Frühling in Rockenhausen wie auch in Berlin: Von Joy Fleming geträumt
Ausgehen und Rumstehen
von René Hamann
Ah, das ist „Strange Fruit“, sagte ich. „Nina Simone.“ Dass das natürlich falsch war oder zumindest nicht wirklich richtig, ging uns zunächst nicht auf. Die Musik war zu gut an diesem Abend in der Fahimi Bar. Und es musste Jazz sein – oder wenigstens die Popversion davon.
„Strange Fruit“ ist im Original natürlich von Billie Holliday. Stand auch anderntags was in der Zeitung darüber. Ein Song, der Sklaverei und Rassismus behandelt und von auf Bäumen aufgeknüpften Menschen berichtet: „Black bodies swinging in the southern breeze / Strange fruit hanging from the poplar trees …“ Makaber, aber deutlich. So, wie es sein muss. Nicht ganz falsch war meine Vermutung, weil es auch eine Version von Nina Simone von dem Stück gibt. Die ebenfalls herausragend ist.
Wir waren schon vorher in entsprechender Stimmung, denn vor dem Gang in die Fahimi Bar am Kotti hatten wir uns „Moonlight“ angesehen, den Film, der so schön mit Unschärfen arbeitet, sodass man einige Male seine Brille rücken musste im Kino. Ein oscarreifer Film, auf jeden Fall. Ein würdiger Gewinner (auch wenn „La La Land“ ebenfalls gefiel). Auch mit einer Menge guter Musik. Vielleicht, dachte ich später, war er aber in all seiner politisch korrekten Anlage (ein genuin schwarzer Film, in dem kein einziger Weißer auftaucht) doch eine Spur zu vorhersehbar: ein ruhiges, genaues, detailverliebtes Erzählen, das viel vom tradierten Arthaus-Kino gelernt hat, aber dann eine im Grunde sehr neu-hollywoodhafte Wendung unternimmt: die Coming-of-Age-Geschichte eines sensiblen jungen Manns aus einem dysfunktionalen Mutter-Kind-Verhältnis (und Drogen und Schulprobleme und Getto und Unterschicht, das ganze Programm). Fast schon eben „leider“ verknüpft der Film diese männliche Sensibilität mit Homosexualität.

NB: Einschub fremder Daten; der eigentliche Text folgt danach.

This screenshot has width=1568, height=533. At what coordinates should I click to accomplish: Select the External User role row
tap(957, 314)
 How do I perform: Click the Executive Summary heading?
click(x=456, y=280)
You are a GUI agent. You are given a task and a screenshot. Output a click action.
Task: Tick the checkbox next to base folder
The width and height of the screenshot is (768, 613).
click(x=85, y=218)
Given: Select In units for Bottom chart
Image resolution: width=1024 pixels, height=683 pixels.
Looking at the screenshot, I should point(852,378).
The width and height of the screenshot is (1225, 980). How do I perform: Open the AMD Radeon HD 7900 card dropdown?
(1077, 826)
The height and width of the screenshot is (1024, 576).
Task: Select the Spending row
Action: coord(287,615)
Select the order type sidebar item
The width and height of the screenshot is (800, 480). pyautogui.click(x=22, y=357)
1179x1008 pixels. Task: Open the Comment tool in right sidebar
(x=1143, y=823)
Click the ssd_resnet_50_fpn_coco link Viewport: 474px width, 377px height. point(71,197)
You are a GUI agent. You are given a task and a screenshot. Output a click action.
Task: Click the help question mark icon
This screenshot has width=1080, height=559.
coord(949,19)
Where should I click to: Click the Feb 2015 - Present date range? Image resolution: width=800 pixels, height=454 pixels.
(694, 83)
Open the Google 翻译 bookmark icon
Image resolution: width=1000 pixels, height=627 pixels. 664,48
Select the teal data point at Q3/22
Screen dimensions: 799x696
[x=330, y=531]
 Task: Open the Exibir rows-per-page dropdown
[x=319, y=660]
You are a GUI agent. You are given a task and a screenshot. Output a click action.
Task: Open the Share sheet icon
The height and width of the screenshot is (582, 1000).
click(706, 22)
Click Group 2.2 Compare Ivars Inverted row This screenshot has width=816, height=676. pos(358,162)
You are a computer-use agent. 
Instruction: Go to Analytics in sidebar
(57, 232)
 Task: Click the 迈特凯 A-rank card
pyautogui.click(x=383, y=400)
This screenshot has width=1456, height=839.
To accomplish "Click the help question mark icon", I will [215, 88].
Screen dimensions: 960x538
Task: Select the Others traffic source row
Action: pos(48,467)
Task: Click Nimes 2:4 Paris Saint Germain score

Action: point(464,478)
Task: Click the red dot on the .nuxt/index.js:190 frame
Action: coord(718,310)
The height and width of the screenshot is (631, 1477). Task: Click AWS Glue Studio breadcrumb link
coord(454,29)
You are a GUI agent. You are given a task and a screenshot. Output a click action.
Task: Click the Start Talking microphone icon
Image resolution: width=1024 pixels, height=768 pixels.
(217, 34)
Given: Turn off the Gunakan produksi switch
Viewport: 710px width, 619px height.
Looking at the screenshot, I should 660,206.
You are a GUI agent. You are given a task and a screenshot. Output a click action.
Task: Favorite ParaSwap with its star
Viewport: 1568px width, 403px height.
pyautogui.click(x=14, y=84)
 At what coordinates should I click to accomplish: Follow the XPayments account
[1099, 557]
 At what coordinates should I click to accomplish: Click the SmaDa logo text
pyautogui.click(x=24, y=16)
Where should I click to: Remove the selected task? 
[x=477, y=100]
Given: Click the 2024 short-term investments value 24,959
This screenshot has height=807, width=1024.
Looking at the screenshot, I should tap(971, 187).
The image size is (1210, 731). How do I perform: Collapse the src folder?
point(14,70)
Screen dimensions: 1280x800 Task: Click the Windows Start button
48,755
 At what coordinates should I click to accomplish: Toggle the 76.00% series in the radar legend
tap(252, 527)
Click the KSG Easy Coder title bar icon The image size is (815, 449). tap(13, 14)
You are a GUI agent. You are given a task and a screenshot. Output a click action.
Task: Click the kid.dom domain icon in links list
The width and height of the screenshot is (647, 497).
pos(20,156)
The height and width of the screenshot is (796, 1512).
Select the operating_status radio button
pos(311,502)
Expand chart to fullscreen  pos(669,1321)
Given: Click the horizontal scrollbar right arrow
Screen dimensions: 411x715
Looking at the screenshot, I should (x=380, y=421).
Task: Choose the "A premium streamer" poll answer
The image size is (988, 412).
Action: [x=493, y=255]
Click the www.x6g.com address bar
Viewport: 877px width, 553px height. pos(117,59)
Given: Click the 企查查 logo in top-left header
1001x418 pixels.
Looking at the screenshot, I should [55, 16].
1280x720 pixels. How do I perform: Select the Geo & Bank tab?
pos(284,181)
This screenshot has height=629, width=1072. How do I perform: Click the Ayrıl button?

Aber gut, egal. Trotzdem ein sehr guter Film. „Soul Bossa Nova“ erklang. „Ah, Herbie Hancock“, sagte ich und lag schon wieder daneben. „Quincy Jones!“, sagte A. Dafür hatte er dann die Gruppe falsch, die über das Stück hinweggerappt hatte: „US 3“, meinte er, aber das waren eben die mit „Cantaloop“, also mit dem Original von Herbie Hancock. Die richtige Antwort diesmal lautete: Dream Warriors, „My Definition of a Boombastic Jazz Style“!
In der darauf folgenden Nacht hatte ich dann von Joy Fleming geträumt. Obwohl, stimmt auch nicht so ganz. Geträumt hatte ich von einer Art Quiz-Szenario, in dem nach einer Sängerin gefragt wurde, die in Solingen, meiner Geburtsstadt, geboren war. Richtige Antwort (im Traum): Joy Fleming! Die Suchmaschine im Realen sagte dann, dass Joy Fleming keineswegs aus Solingen stammte. Sondern aus Rockenhausen. Vielleicht sollte ich mal in den Fläming fahren oder weiter überlegen, welche Sängerin tatsächlich aus Solingen kommt. Oder mal wieder zu Joy Kontakt aufnehmen, die ich tatsächlich kenne. Oder einfach an die Freude der Geburt denken. Oder was weiß ich.
Rockenhausen wiederum ist eine Gemeinde im Donnersbergkreis in Rheinland-Pfalz, schreibt jedenfalls Wikipedia. Nachgeprüft habe ich das nicht, vielleicht aber sind ein paar Korrespondenten schon mal da durchgefahren auf ihrem Weg ins Saarland.
Draußen herrschte herrliches Wetter! Fortan würde das Joggen am Samstag oder Sonntag wieder zum Spießrutenlauf an chillenden Hipstern, grinsenden Jungs from da Hood und Babys kutschierenden oder vor sich her tragenden Elternteilen vorbei sein. Kein echtes Vergnügen. Trotz der Musik, die man dabei auf den Ohren hat. Sommer, Freude, Sonnenschein, wir strecken aus das Bein, wenn wir ihm Café knapp außerhalb des Free-Wifi-Bereichs sitzen oder vor dem Wahlvietnamesen in der Karl Marx. Es ist Frühling, es muss Frühling sein, in Rockenhausen als auch in Berlin.